Instructions for the task: Please retype, word for word, the line containing "Instruction: Open the" and every line after it through the end of the records, leaving out all pictures.

(Collected data)
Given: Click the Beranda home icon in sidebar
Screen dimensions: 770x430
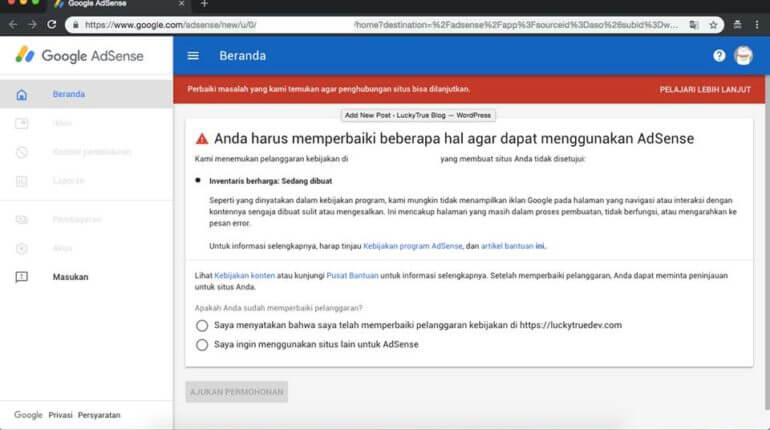Looking at the screenshot, I should pos(22,95).

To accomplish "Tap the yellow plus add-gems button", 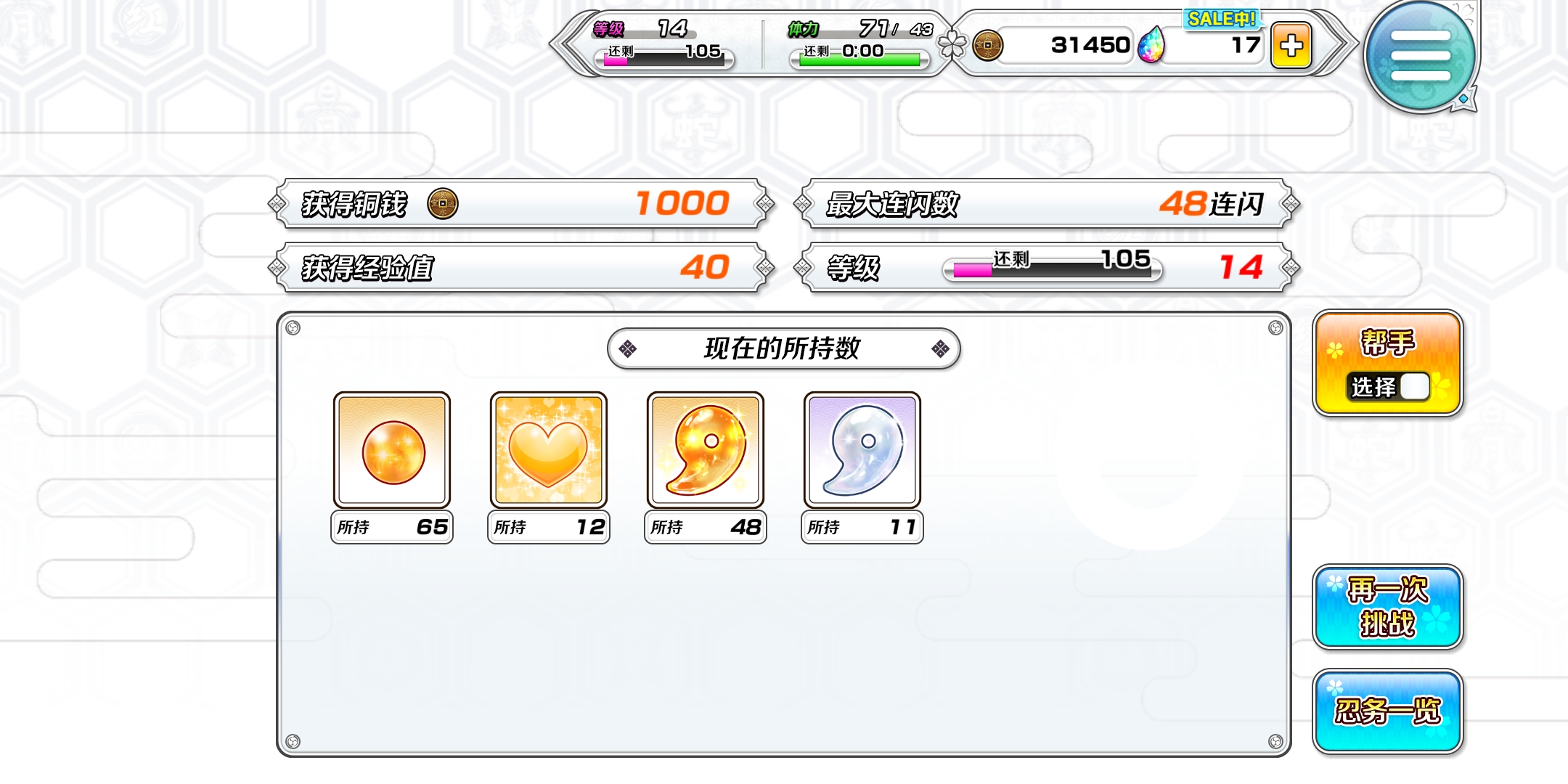I will 1291,46.
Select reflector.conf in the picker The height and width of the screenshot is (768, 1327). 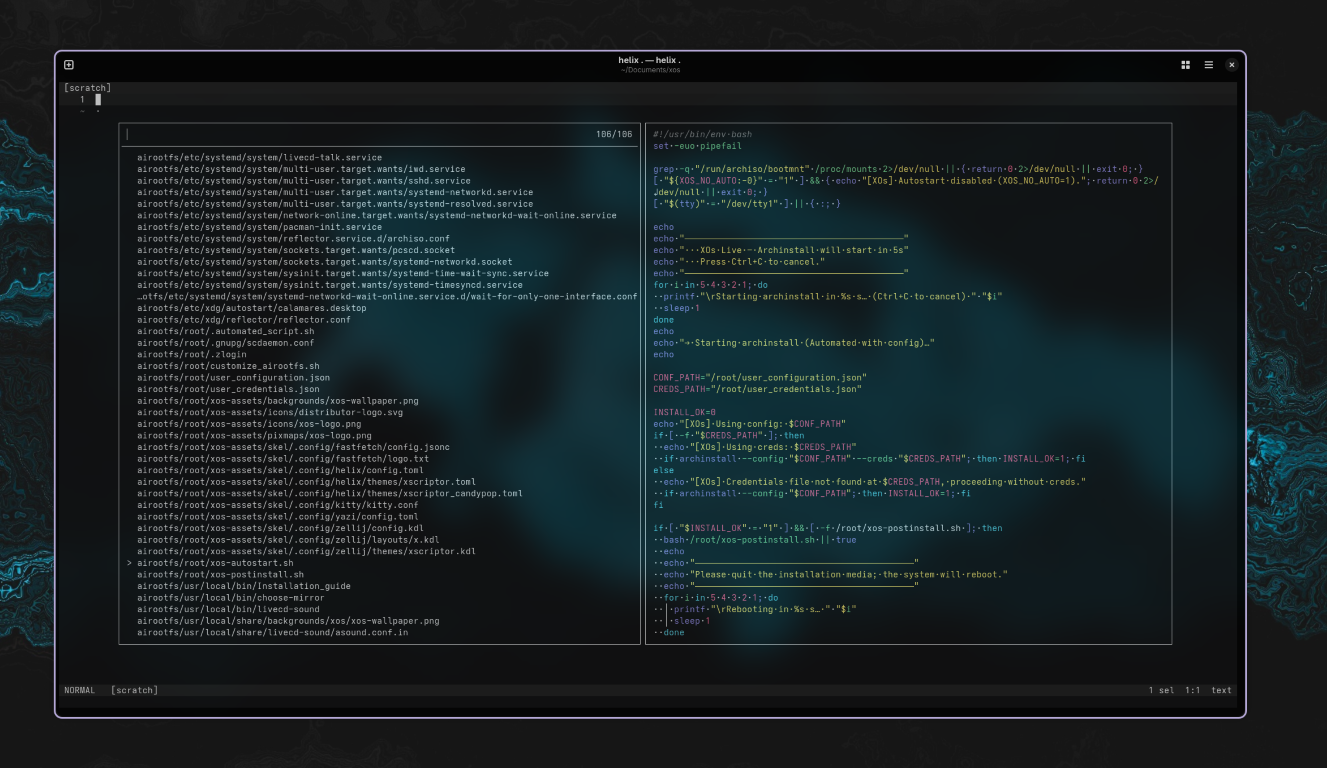point(220,319)
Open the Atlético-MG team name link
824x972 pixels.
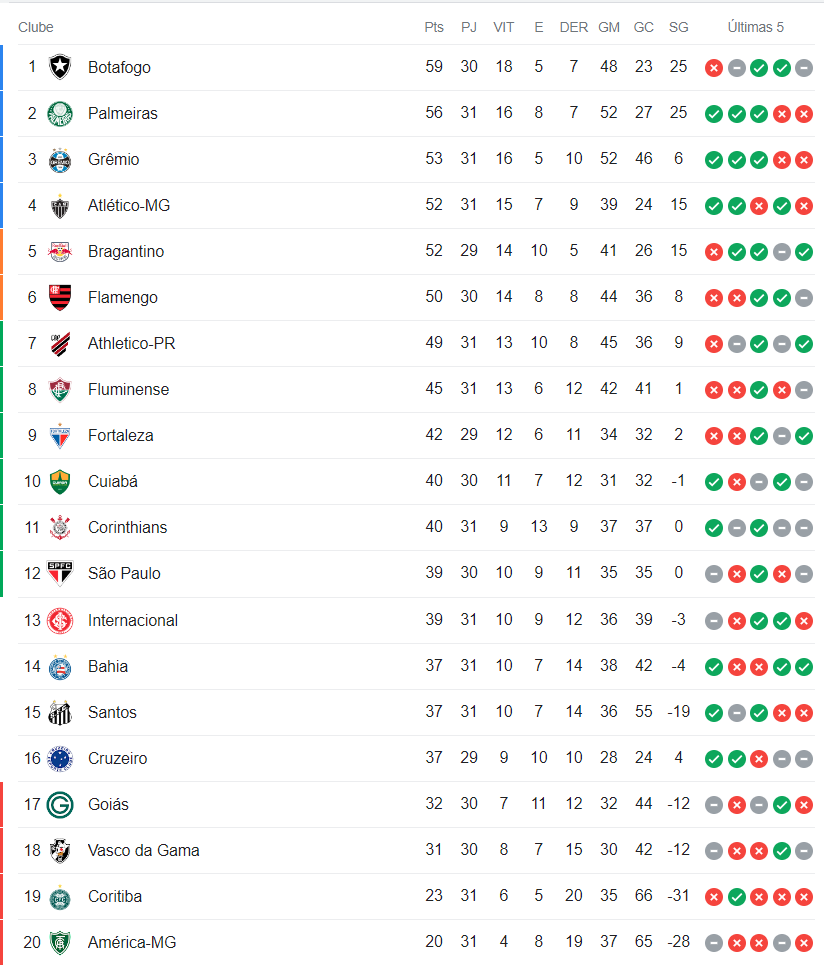tap(129, 205)
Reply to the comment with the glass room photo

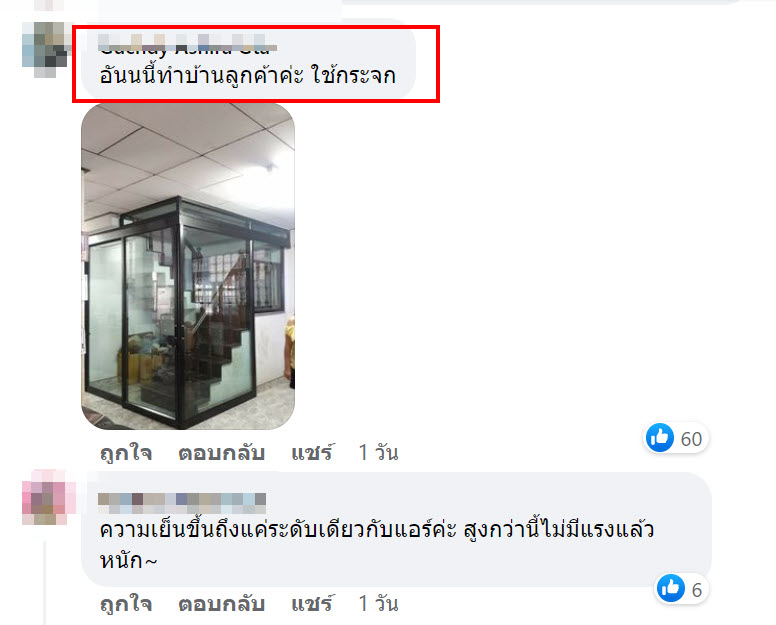[221, 453]
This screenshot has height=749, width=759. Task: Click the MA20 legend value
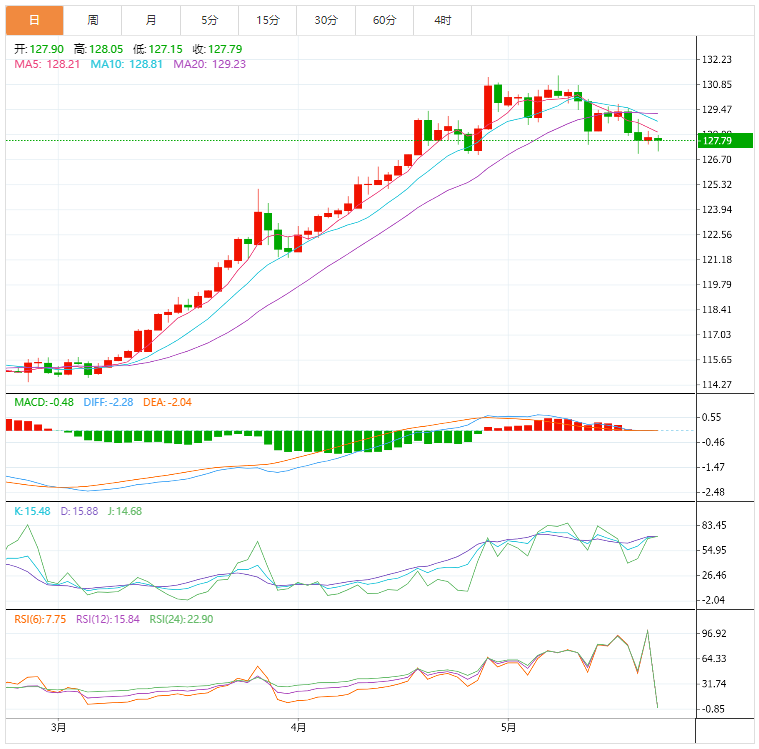210,64
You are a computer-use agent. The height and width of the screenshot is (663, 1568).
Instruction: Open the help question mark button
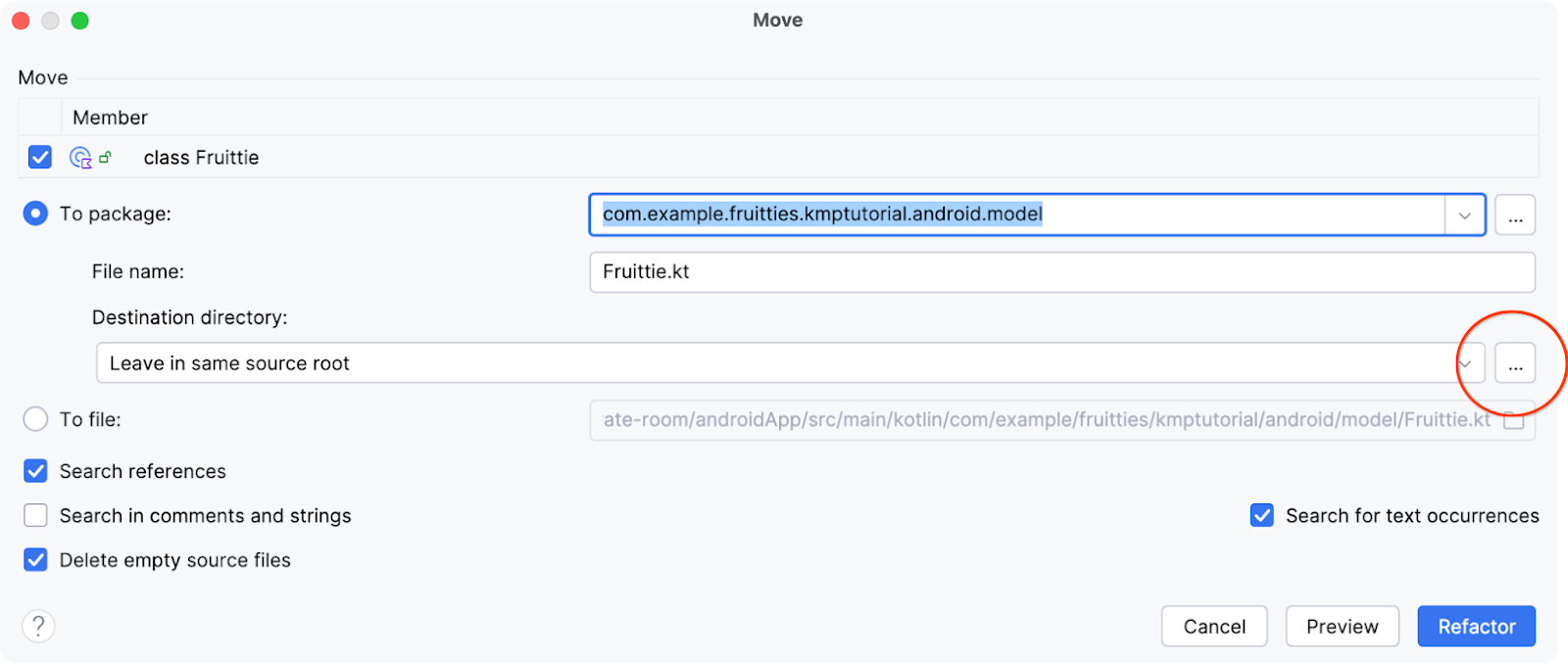pyautogui.click(x=38, y=626)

Solution below:
Instruction: Open the help question mark button
pyautogui.click(x=38, y=626)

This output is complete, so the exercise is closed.